Dr. V. Love

Dr. V. Love

Der akademische Anheizer


Sehr geehrter Dr. V. Love
Als guter Schweizer habe ich bis anhin mein Mobilitätsverhalten auf den öffentlichen Verkehr ausgerichtet. Nun liess Bundesrat Leuenberger kürzlich verlauten, die grösste Belastung der Luft mit Schadstoffen stamme nicht aus dem Verkehr, sondern habe ihre Ursache in den schlecht isolierten Häusern. Erfreut fahre ich seither wieder Auto. Nun lese ich aber, dass in meinem Wohnquartier in Zürich Wiedikon die schlechteste Luft der Schweiz herrscht. Kommt das nun vom Verkehr oder von den stinkenden Heizungen?
Hugo B. aus Zürich

Sehr geehrter Herr Binggeli
Selbstverständlich von der Heizung. ZürcherInnen wissen schliesslich, dass die Luftmessanlage in Zürich Wiedikon direkt neben der viel befahrenen Weststrasse steht, welche für ihre schlecht isolierten Wohnungen geradezu berüchtigt ist.

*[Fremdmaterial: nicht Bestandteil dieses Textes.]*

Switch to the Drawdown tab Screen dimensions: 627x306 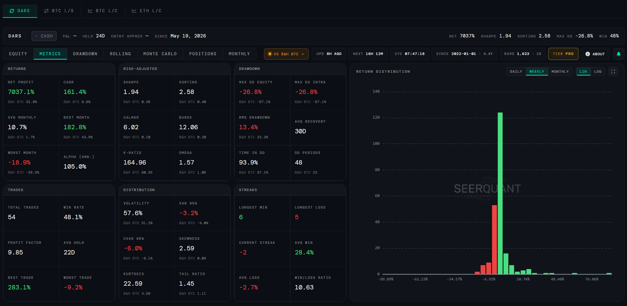(x=85, y=54)
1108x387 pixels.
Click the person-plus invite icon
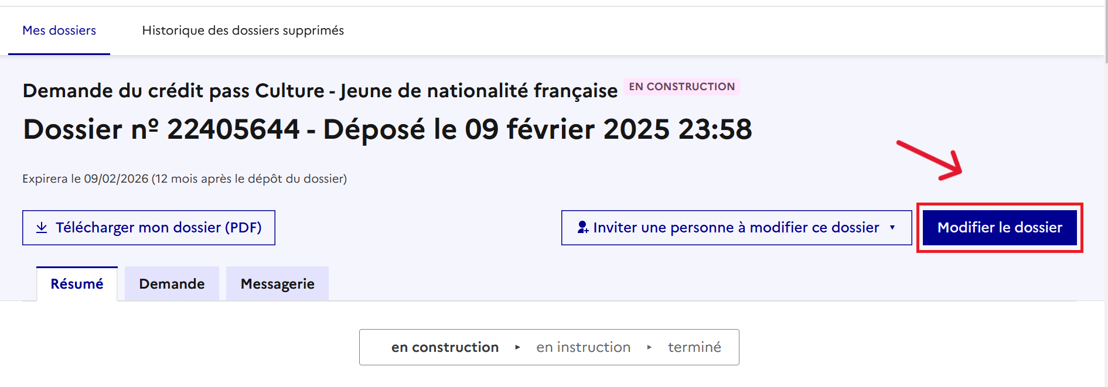point(583,227)
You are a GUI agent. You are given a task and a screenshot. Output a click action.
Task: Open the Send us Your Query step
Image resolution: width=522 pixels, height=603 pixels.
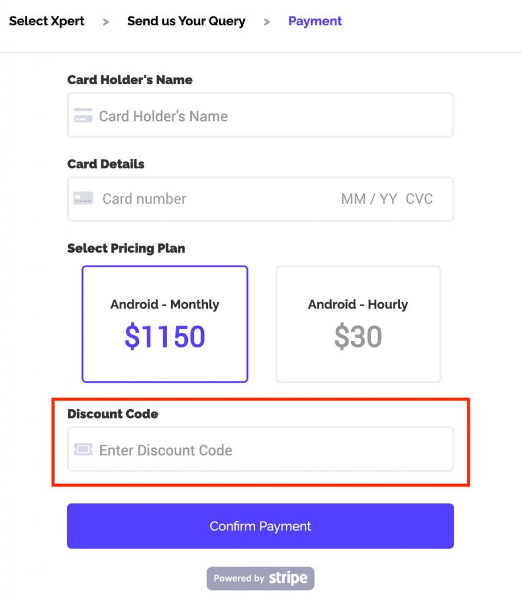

Gegen diese perfide Berieselung mit Schadstoffen aus Heizungskellern sind die Zehntausenden von Kraftfahrzeugen, die hier jeden Tag vorbeifahren, ein Klacks.
In solch dicker Luft im Auto zu bleiben, ist eine gute Idee. Karosserie und Scheiben bieten Schutz. Für eine nachhaltige Lösung braucht es allerdings neue Ideen. Mein Beitrag dazu ist der Feinstaub-Airbag. Denn ein Feinstaub-Airbag könnte Sicherheit verleihen. Nicht, dass er sich bei Gefahr aufbläst und den Kopf schützt. Nein. Er wäre multifunktional. Einerseits könnte er als Sack an den Auspuff gehängt werden und die Schadstoffe einsammeln. Diese warme, energiereiche Luft könnte dann wiederum zum Heizen der schlecht isolierten Wohnungen genutzt werden, sie würde zur Wärmewolke in der Mitte des Wohnzimmers. An die Zimmerwände könnten zudem als leicht zu implementierende Zusatzmassnahmen spezielle «Roombags» gehängt werden. Diese fangen die Wärme auf und halten die Wände weiss.
Die Farbe bleibt aber ein Problem, denn bei aller Wärme dürfen wir nicht vergessen, dass Abluft die Tendenz hat, in düsteren Farben daherzukommen. Um das Problem vollständig zu lösen, sollte als drittes Element ein «Mouthbag» entwickelt werden: Über den Mund gestülpt, könnte dieser die Schadstoffe abfangen und uns in der Wohnung oder bei frostigem Wetter draussen dennoch die Wärme geben, die wir brauchen. Gratis und effizient.
Mein Ziel bei diesen Entwicklungen: Wir müssen uns daran erinnern, dass Luftschadstoffe nicht nur schädlich, sondern auch warm sind. Meine «Bag»-Ideen sind deshalb ein sicheres Mittel gegen persönliche Kälte, Klimaerwärmung und Schadstoffprobleme.